Comparable store net sales increased 8.6% on top of a 12.2% increase in the fourth quarter of 2006. The growth in our comparable store net sales was primarily driven by increased volume, which we generally measure in square feet and a slight increase in the average retail price per square foot sold. A customers responded positively with increased demand for our expanded product assortment, primarily premium products and our commitment to a more consistent in-stock position bolstered the confidence of both our sales associates and our customers. This is important given the time between customer order and delivery for our invoice sale. As many of you know, can be up to a month or more for many of our products.
In addition to the increase in comparable store net sales, we opened five new stores during the fourth quarter, achieving our target of 25 new store openings in 2007 and sales from these new stores were a significant driver of our top-line growth for the quarter.
Gross margin increased to 33.9% from 31.7% in the prior year period. The increase in gross margin is due in part to the introduction of higher-margin premium products as we optimized our merchandise selection during the past year.

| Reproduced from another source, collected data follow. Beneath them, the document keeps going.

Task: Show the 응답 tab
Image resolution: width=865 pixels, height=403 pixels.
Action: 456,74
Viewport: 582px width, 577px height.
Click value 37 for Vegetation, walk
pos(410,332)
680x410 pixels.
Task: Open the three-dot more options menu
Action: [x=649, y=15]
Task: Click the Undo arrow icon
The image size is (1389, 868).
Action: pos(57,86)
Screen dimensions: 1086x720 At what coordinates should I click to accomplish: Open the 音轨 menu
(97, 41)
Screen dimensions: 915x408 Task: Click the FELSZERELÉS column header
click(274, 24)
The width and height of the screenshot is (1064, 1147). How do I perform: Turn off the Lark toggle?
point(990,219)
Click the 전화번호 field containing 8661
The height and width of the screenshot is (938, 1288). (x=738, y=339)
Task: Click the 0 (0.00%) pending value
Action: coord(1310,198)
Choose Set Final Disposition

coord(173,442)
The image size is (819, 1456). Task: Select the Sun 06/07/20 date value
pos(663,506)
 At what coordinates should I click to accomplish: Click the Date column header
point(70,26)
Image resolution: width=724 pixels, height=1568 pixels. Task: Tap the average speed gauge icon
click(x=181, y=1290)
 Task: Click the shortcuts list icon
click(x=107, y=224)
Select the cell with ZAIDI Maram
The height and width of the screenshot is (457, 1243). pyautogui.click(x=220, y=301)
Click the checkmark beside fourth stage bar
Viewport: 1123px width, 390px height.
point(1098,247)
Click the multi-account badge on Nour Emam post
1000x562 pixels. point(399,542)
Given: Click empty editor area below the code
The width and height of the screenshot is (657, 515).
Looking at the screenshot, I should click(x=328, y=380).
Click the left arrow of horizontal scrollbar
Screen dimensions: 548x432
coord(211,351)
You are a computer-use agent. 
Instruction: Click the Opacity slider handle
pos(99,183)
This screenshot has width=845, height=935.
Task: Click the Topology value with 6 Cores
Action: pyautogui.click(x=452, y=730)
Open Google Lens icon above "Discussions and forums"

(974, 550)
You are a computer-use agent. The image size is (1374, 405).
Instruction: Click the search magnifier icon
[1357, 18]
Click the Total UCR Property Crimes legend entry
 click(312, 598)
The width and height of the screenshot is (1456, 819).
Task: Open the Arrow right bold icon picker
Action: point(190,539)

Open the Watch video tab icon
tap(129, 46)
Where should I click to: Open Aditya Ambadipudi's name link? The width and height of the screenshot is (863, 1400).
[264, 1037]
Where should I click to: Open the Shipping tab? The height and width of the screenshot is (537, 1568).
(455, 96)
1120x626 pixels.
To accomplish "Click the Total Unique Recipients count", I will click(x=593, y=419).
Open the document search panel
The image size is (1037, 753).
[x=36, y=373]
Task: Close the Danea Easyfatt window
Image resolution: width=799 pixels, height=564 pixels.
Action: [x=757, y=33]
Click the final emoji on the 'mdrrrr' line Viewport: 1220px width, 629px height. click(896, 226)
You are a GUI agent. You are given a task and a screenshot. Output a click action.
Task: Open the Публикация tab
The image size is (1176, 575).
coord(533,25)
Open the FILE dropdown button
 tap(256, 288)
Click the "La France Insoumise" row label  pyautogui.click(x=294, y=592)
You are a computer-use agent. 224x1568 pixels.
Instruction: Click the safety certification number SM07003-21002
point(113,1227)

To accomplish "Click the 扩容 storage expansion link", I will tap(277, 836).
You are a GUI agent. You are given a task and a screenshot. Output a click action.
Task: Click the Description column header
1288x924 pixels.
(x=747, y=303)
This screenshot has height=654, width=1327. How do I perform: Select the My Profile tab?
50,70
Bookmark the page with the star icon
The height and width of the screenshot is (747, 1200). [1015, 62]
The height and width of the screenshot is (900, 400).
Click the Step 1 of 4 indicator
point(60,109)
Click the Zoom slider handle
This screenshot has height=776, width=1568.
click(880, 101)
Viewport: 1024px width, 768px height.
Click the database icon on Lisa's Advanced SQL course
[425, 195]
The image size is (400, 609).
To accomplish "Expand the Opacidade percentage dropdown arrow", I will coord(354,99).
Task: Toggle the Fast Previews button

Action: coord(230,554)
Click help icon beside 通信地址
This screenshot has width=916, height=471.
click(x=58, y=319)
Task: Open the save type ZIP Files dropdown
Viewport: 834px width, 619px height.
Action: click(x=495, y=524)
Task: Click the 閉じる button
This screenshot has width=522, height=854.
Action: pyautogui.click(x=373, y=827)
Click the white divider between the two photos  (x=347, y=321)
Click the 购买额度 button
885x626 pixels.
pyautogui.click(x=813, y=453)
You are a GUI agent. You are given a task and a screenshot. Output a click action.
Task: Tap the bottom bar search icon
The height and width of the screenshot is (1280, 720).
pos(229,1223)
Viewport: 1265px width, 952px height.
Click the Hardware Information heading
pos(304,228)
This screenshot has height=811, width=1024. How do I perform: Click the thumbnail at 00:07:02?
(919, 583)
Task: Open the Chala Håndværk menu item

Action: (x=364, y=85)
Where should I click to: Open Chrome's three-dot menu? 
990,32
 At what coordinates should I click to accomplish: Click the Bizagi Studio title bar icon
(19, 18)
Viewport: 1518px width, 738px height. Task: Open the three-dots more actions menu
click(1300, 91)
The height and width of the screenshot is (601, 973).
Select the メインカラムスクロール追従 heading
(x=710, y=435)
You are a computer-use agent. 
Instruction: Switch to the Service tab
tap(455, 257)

These premium products included handscraped solid and engineered hardwood, more durable laminate and strand bamboo.
Also, as we discussed on the roadshow, the gross margin in the fourth quarter of 2006 was pressured by promotional activity as we cleared certain inventory, including some liquidation buys and products introduced early in 2006 that did not meet our expectations.
Selling, general and administrative expenses were $30.8 million or 29.2% of net sales for the fourth quarter of 2007 compared to $24.1 million or 28.4% of net sales for the fourth quarter of 2006. The increase in SG&A in the fourth quarter of 2007 included stock-based compensation expense of $1.2 million or 1.2% of net sales, which was related to an acceleration and divesting of certain stock options and the recognition of certain restricted stock units.
In addition to this increase in stock-based compensation expense, we saw SG&A increases in labor costs related to the growth in our store base and higher occupancy expenses related to those new stores, advertising costs as we expanded our national branding campaign, labor costs related to our infrastructure investment, now substantially complete and certain other expenses related to operating as a public company. Excluding the stock-based compensation expense however, we leveraged total SG&A expenses over increased sales.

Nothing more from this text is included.